======== GIVEN DATA

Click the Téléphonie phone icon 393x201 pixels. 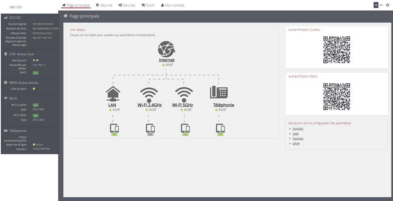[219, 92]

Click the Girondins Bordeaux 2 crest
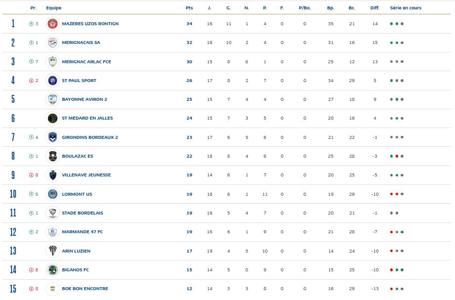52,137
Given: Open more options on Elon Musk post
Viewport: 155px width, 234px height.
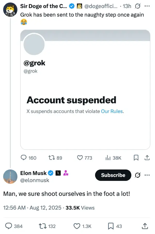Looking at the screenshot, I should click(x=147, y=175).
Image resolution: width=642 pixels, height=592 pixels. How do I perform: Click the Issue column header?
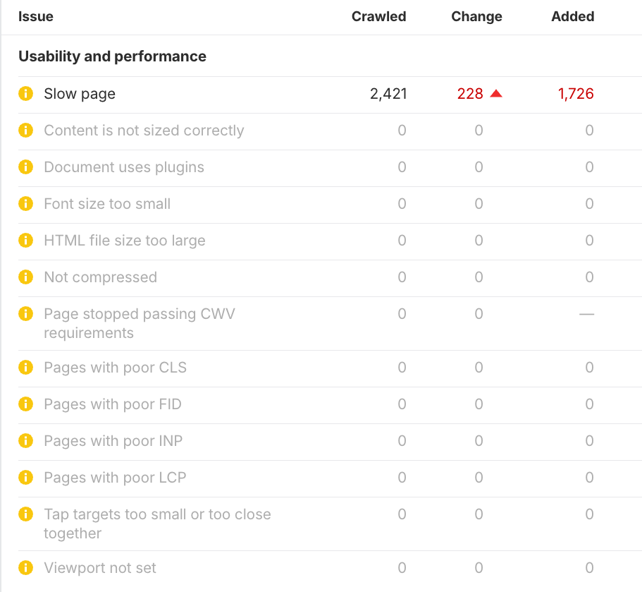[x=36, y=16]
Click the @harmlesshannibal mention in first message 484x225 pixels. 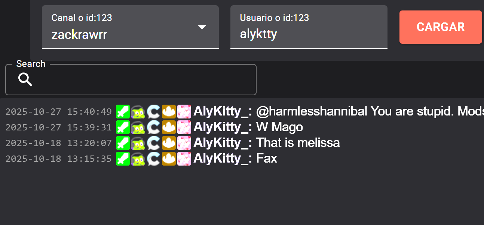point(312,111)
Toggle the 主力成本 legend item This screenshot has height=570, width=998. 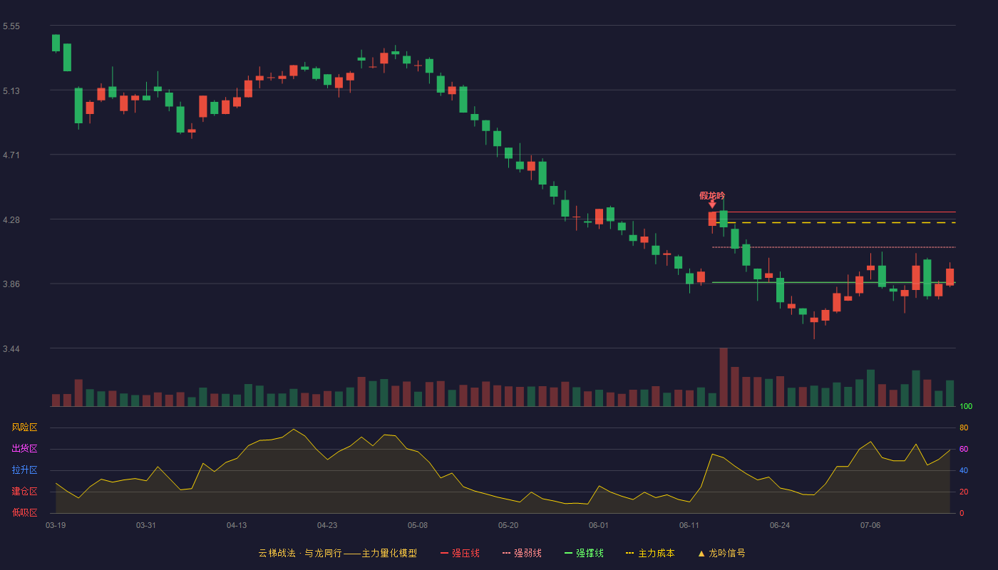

================
======== GIVEN DATA

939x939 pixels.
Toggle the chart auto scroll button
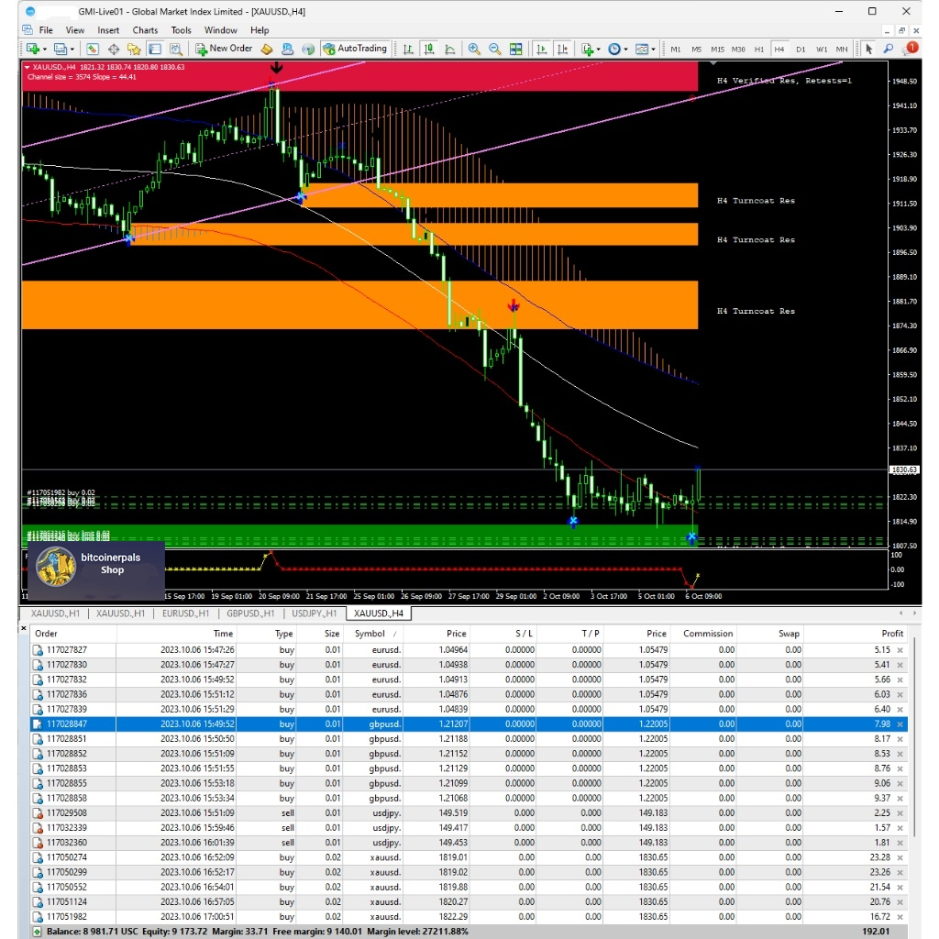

================
======== GIVEN DATA

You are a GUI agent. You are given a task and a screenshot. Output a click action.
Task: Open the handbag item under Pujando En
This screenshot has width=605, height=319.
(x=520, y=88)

================

TASK TO CARRY OUT. Filter the entries above down to the lines that contain the word "Open".

RESULT OF THIS TASK.
Given: Open more options on Elon Musk post
Task: Open the handbag item under Pujando En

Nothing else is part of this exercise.